Probiotics are live microbial food components which, when ingested in adequate amounts, have a scientifically demonstrated effect on human health. Many current probiotics have documented health promoting effects and most of the effects have been demonstrated in infants and children, may be via an effect on the relatively simple gut microbiota in infants. For improving infant nutrition gut microbiota development has to be considered along with the means to influence the process through dietary intervention with specific probiotics. The target in infants is to modify the gut microbiota to resemble that of the healthy breast-fed infant and to counteract deviations or aberrancies present in infants at risk of specific diseases. This forms the basis for healthy individual gut microbiota which promotes the health and well-being of the infant. Thus, providing specific selected probiotics to the mother to balance the intestinal microbiota during pregnancy and to the infant after birth.
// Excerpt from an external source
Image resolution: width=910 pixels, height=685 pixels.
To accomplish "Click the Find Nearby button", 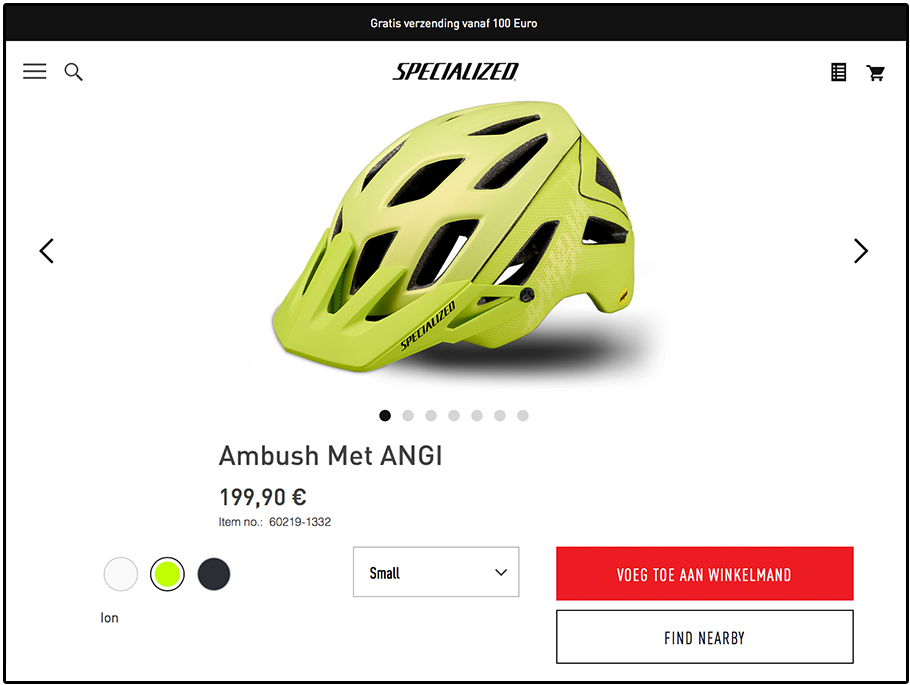I will [704, 637].
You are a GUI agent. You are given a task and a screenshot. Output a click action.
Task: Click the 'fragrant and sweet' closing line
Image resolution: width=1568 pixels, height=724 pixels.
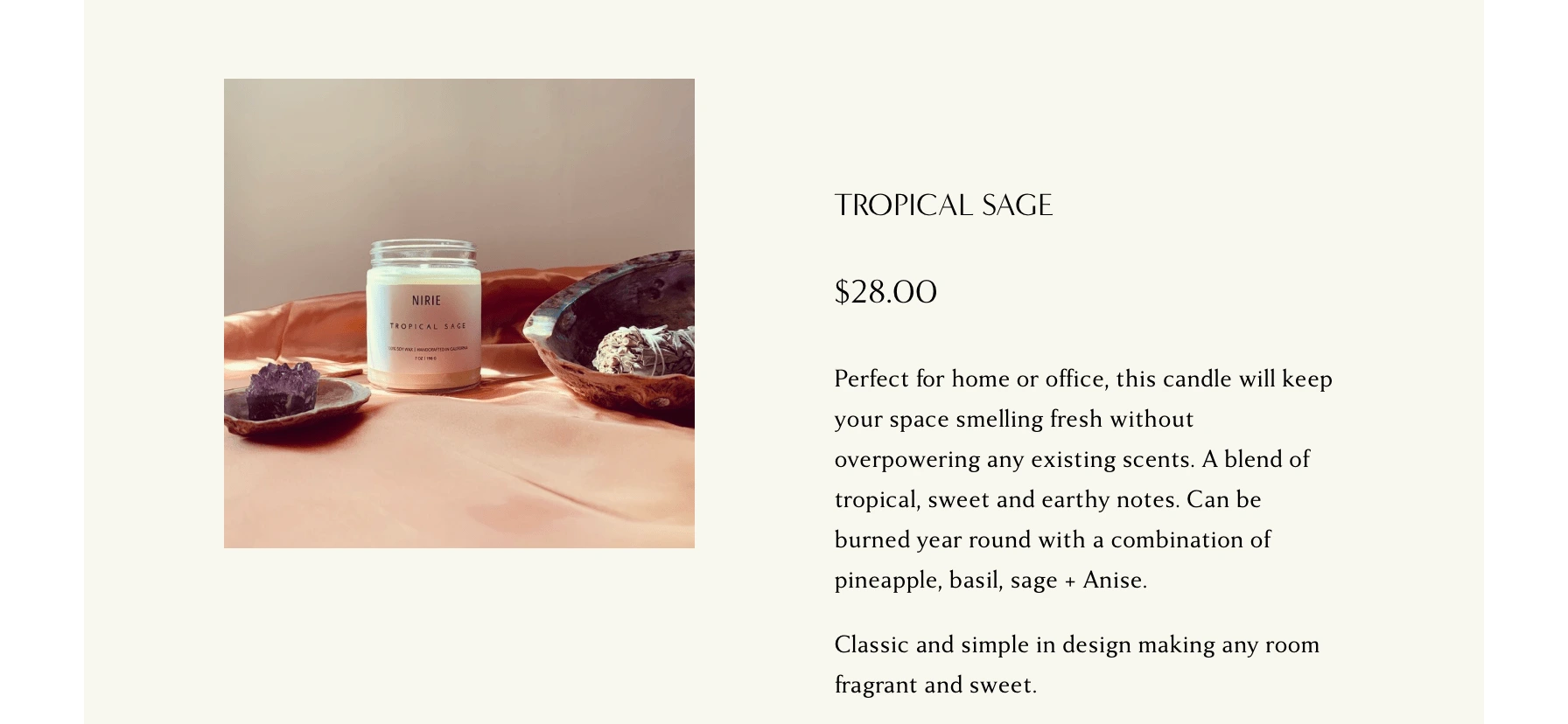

Do we Need Personalized Recommendations for Infants at Risk of Developing Disease?
Olle Hernell, Sweden

Current nutrition recommendations, which are directed towards populations, are based on estimated average nutrient requirements for a target population and intend to meet the needs of most individuals within that population. They also aim at preventing common diseases such as obesity, diabetes and cardiovascular disease. For infants with specific genetic polymorphisms, e.g. some inborn errors of metabolism adherence to current recommendations will cause disease symptoms and they need personalized nutrition recommendations. Some other monogenic polymorphisms, e.g. adult hypolactasia are common, but with varying prevalence between ethnic groups and within populations. Ages at onset as well as the degree of the resulting lactose intolerance also vary, making population-based as well as personalized recommendations difficult. The tolerable intake is best set by each individual based on symptoms. For polygenetic diseases such as celiac disease, type 1 diabetes and allergic disease current knowledge is insufficient to suggest personalized recommendations aiming at primary prevention for all high risk infants, although it may be justified to provide such recommendations on an individual level should the parents ask for them. New technologies such as nutrigenetics and nutrigenomics are promising tools with which current nutrition recommendations possibly can be refined and the potential of individualized nutrition be explored. It seems likely that in the future it will be possible to offer more subgroups within a population personalized recommendations.